■ **Exercise prompt**
What lines of the data hold the string "click"? Copy them all.

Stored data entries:
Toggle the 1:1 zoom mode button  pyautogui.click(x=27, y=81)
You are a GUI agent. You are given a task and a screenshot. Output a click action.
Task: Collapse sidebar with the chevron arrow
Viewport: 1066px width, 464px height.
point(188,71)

■ **Answer space**
Toggle the 1:1 zoom mode button  pyautogui.click(x=27, y=81)
You are a GUI agent. You are given a task and a screenshot. Output a click action.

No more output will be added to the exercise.